According to a survey of Vietnamese internet users in 2021, 74% of young people used TikTok daily, making it the most popular app in that demographic. The percentage of users, mostly young adults (18–30), increased from 34% in 2020 to 53% in 2021. Additionally, average daily usage increased from 4% to 8%.

There has not been a comprehensive study of the harm caused by TikTok in Vietnam, especially among young people. However, some countries have conducted extensive and cautious investigations, starting with concerns about the harmful effects of TikTok on the mental health of adolescents.

In the U.S., approximately two-thirds of American adolescents used TikTok in 2022, according to a survey conducted by Pew Research Center. U.S. government officials have accused the platform's video content recommendation algorithm of contributing to the rise in eating disorders, self-harm, and suicide among young users.

Young Vietnamese internet users are also experiencing these problems.

The question is, from the perspective of state management, what can be done to limit the app's potentially harmful effects? It would be simplest to follow the lead of other countries and simply outlaw the app across the board in Vietnam. However, such a ban may be viewed as extreme and difficult to implement, as other major platforms, like YouTube, Instagram, and Facebook, have launched short video formats similar to TikTok clips, such as YouTube shorts and Facebook reels. It's unrealistic to think that banning all apps will do the trick, and it's not wise to ignore the benefits of these platforms just because of their drawbacks.

The better approach is for stakeholders to work closely with TikTok to coordinate the rollout of safeguards designed to protect users, especially children, from the app's negative effects.

When it comes to preventing the spread of harmful content, Vietnamese authorities can make direct, unequivocal, and firm requests to TikTok. TikTok has joined YouTube and Facebook in allowing users to report offensive videos by using the report button. However, unlike the "like" and "save" buttons, the report button is not prominently displayed; instead, you need to hold the screen for 1-2 seconds before the report function appears. Requests should be made to TikTok to implement a report button that sits just below the like button and shows the total number of times a video has been reported.

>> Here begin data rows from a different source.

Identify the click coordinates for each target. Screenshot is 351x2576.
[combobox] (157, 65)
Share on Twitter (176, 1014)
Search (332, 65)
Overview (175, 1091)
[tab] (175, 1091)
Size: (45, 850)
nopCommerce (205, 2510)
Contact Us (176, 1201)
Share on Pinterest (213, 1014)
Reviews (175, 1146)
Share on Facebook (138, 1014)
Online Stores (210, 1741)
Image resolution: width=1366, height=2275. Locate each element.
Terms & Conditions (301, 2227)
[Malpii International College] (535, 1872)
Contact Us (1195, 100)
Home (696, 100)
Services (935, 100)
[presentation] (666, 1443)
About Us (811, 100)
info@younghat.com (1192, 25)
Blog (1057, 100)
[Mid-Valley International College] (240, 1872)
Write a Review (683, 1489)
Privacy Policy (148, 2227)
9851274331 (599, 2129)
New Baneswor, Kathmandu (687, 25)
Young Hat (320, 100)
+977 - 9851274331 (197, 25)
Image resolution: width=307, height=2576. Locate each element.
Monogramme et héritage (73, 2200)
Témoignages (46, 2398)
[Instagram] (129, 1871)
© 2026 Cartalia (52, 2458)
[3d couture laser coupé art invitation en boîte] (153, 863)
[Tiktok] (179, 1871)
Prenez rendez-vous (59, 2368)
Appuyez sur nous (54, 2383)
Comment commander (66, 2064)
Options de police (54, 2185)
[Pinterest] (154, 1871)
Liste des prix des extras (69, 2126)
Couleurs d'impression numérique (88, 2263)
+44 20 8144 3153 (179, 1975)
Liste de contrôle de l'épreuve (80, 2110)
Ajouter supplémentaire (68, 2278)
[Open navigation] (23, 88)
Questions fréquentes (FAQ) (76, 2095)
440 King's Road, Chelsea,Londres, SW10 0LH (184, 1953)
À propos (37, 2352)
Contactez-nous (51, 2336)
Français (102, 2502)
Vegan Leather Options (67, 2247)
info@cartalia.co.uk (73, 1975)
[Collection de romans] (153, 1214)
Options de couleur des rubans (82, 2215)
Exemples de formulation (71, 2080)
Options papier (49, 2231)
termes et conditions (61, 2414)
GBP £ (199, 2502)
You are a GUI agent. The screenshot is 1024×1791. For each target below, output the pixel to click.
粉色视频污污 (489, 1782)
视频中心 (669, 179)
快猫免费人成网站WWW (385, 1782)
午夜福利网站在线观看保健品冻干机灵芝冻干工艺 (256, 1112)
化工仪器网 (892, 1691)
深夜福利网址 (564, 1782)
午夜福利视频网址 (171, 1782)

As for users, especially parents, they should also take the time to learn about tools available on social media sites for monitoring children's activities. TikTok, for instance, has recently introduced features like daily usage time reminders, privacy and safety settings, and viewing time limits. However, not everyone is aware of these enhancements because they have not been widely advertised or presented in prominent locations within the app. The government can suggest that TikTok and schools launch social campaigns to educate parents and students about the app's controls for inappropriate content, and the best ways to use it to advance academic and personal development.

Prohibition should only be used as a last resort, but allowing people unrestricted access to social media could have negative consequences for young people and pose a threat to national data security. The most important thing is to come up with innovative ways to ensure user safety while still letting people benefit from technological advancements.

*Ngo Di Lan has a PhD in International Relations at Brandeis University in the U.S.